* [SET PROBLEM A]: In the film notes, why did the writer pass over Casablanca, and what does the text say about that choice? Answer in one to three sentences.
* [SET PROBLEM B]: Can you reproduce the stretch of the film notes from "Children of Men (2006)" through "Collateral (2004)"?

* [EXTRACTED TEXT]:

%%

Children of Men (2006)
Director: Alfonso Cuarón
Starring: Clive Owen, Julianne Moore, Michael Caine, Chiwetel Ejiofor, Charlie Hunnam
Brief Thoughts: Clive Owen may be the opposite of a Tom Hanks or a Russell Crowe, in that he was never particularly a big star, but his consistent excellence makes it perhaps okay to distill his legacy into a single great movie, which of course is what Children of Men is. In a different era Owen would have been Bogie (nearly chose Casablanca for inclusion today, but am sticking with relatively recent movies), but his roles in recent years have been limited mostly to supporting ones. Bogie never relinquished the spotlight once Hollywood figured him out.
Collateral (2004)
Director: Michael Mann
Starring: Tom Cruise, Jamie Foxx, Jada Pinkett Smith, Mark Ruffalo
Brief Thoughts: This is actually ones of the movies I’ve watched in the past month, so I’m glad for an opportunity to talk about it here. Like John Travolta, Tom Cruise has been battling backlash to his membership in Scientology over the past few decades. Unlike Travolta, Cruise has managed to maintain a viable movie career, thanks in large part to his Mission: Impossible films. The fact that most of his recent roles have been in action movies suggests he believes that’s the only way to remain relevant, which means his dramatic roles, recently, have been few and far between, which, for me, makes all the more valuable. And Collateral is a very good one. It’s the reason Jamie Foxx had a major movie career for a few years, which allowed him to make movies like Ray, Django Unchained, and The Soloist (which was undeservedly ignored on original release).

%%

* [INFORMATION SHOWN]:
%%

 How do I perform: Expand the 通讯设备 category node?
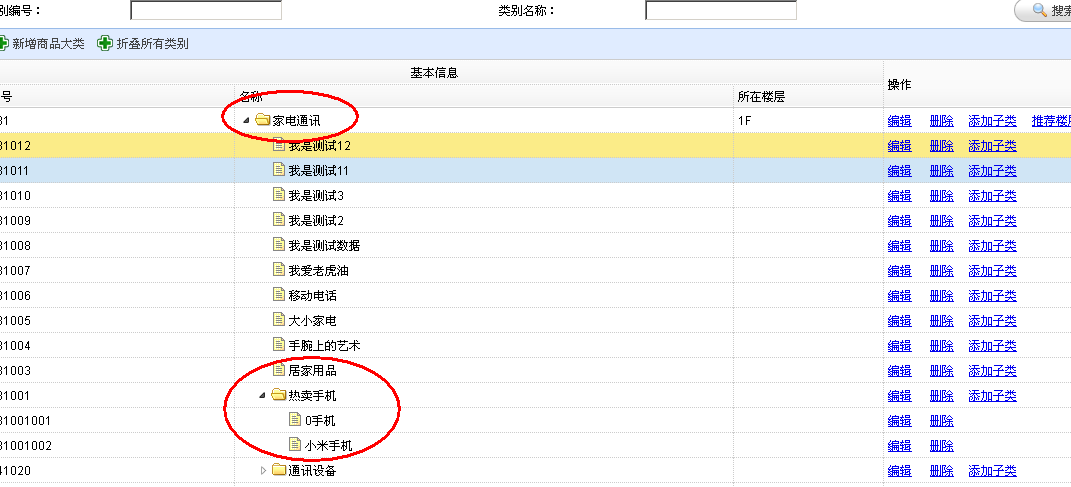pos(263,471)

%%

* [WORKED SOLUTION A]: The writer nearly chose Casablanca but passed it over to stick with relatively recent movies. The film came up because the writer suggests that Clive Owen, in a different era, would have been Bogie.

* [WORKED SOLUTION B]:
Children of Men (2006)
Director: Alfonso Cuarón
Starring: Clive Owen, Julianne Moore, Michael Caine, Chiwetel Ejiofor, Charlie Hunnam
Brief Thoughts: Clive Owen may be the opposite of a Tom Hanks or a Russell Crowe, in that he was never particularly a big star, but his consistent excellence makes it perhaps okay to distill his legacy into a single great movie, which of course is what Children of Men is. In a different era Owen would have been Bogie (nearly chose Casablanca for inclusion today, but am sticking with relatively recent movies), but his roles in recent years have been limited mostly to supporting ones. Bogie never relinquished the spotlight once Hollywood figured him out.
Collateral (2004)